I don't mind it. It's a trade-off between security and overhead. The IPC is pretty efficient and the page cache in both Windows and Linux _should_ mean that all the code pages are shared between all content processes.

Static pages actually feel light to me. I think crappy webapps make the web slow, not browser security.

(inb4 I'm replying to someone who works on the Firefox IPC team or something lol)

> inb4 I'm replying to someone who works on the Firefox IPC team or something lol

The danger and joy of commenting on HN!

I'm harmless, don't worry. :) Also you can find more information about me in my profile.

Even if I was working on Firefox/Chrome/whatever, I'd not be mad at someone who doesn't know something very well. Why should I? We're just conversing here.

Also, I've been very wrong here at times, and this improved my conversation / discussion skills a great deal.

So, don't worry, and comment away.

> As another test point, Firefox doesn't even blink at a symmetric gigabit connection going at full speed (my network is capped by my NIC, the pipe is way fatter).

FWIW Firefox under Linux (Firefox Browser 100.0.2 (64-bit)) behaves pretty much the same as Chrome. The speed raises quickly to 5-8Gb/s, then the UI starts choking, and the shown speed drops to 500Mb/s. It could be that there's some scheduling limit or other bottleneck hit in the OS itself, assuming these are different codebases (are they?).

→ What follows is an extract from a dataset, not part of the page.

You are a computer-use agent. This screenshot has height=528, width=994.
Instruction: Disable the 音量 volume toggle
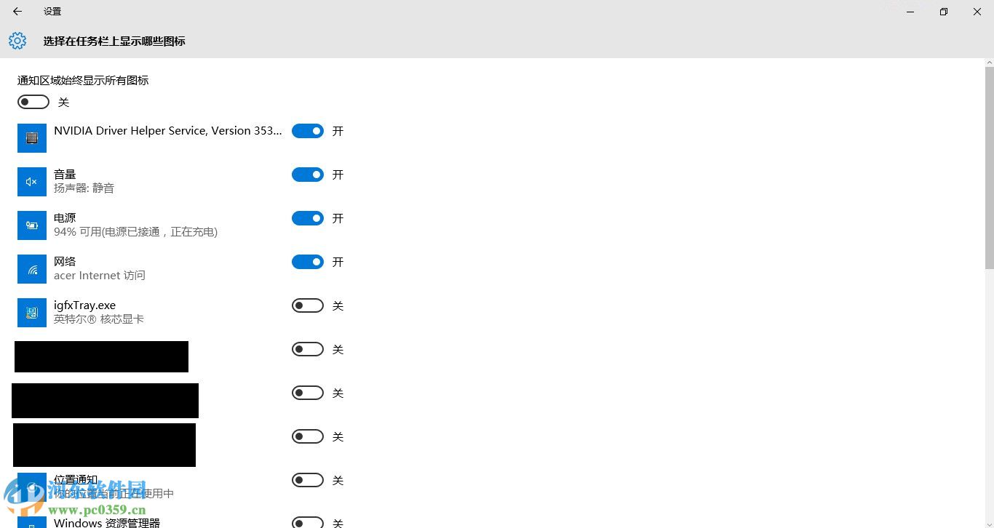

I'd love to test and debug the path where it dies, but none of the systems we have firefox have pipes that fat (again NIC limited).

However, you can test the limits of Linux by installing CLI version of Speedtest and hitting a nearby server.

The bottleneck maybe in the browser itself, or in your graphics stack, too.

Linux can do pretty amazing things in the network department, otherwise 100Gbps Infiniband cards wouldn't be possible at Linux servers, yet we have them on our systems.

And yes, Chrome and Firefox are way different browsers. I can confidently say this, because I'm using Firefox since it's called Netscape 6.0 (and Mozilla in Knoppix).

From my experience long ago, all high performance networking under Linux was traditionally user space and pre-allocated pools (netmap, dpdk, pf-ring...). Did not follow, how much io_uring has been catching up for network stack usage... Maybe somebody else knows?

While I'm not very knowledgeable in specifics, there are many paths for networking in Linux now. The usual kernel based one is there, also there's kernel-bypass [0] paths used by very high performance cards.

Also, Infiniband can directly RDMA to and from MPI processes for making "remote memory local", allowing very low latencies and high performance in HPC environments.

I also like this post from Cloudflare [1]. I've read it completely, but the specifics are lost on me since I'm not directly concerned with the network part of our system.

[0]: https://medium.com/@penberg/on-kernel-bypass-networking-and-...

[1]: https://blog.cloudflare.com/how-to-receive-a-million-packets...

I have a service that beats epoll with io_uring (it reads gre packets from one socket, and does some lookups/munging on the inner packet and re-encaps them to a different mechanism and writes them back to a different socket). General usage for io_uring vs epoll is pretty comparable IIUC. It wouldn't surprise me if streams (e.g. tcp) end up being faster via io_uring and buffer registration though.

Totally tangential - it looks like io_uring is evolving beyond just io and into an alternate syscall interface, which is pretty neat imho.

I'm not talking about the version which evolved to Seamonkey. I'm talking about Mozilla/Firefox 0.8 which had a Mozilla logo as a "Spinner" instead of Netscape logo on the top right.

Netscape 6 was not firefox based https://en.m.wikipedia.org/wiki/Netscape_6

Firefox 0.8 did not have netscape branding http://theseblog.free.fr/firefox-0.8.jpg

> Netscape 6 was not Firefox based.

I know. Firefox was not even an idea when Netscape 6 was released. However, inverse is true. Firefox is based on Netscape. It's just branched off actually. It started as a pared down version of SeaMonkey apparently.

The thing I was remembering from Knoppix 3.x days was "Mozilla Navigator" of SeaMonkey/Mozilla Suite, which is even older than Firefox, and discontinued 3 years later. I just booted the CD to look at it.

At the end of the day, Firefox is just Netscape Navigator, evolved.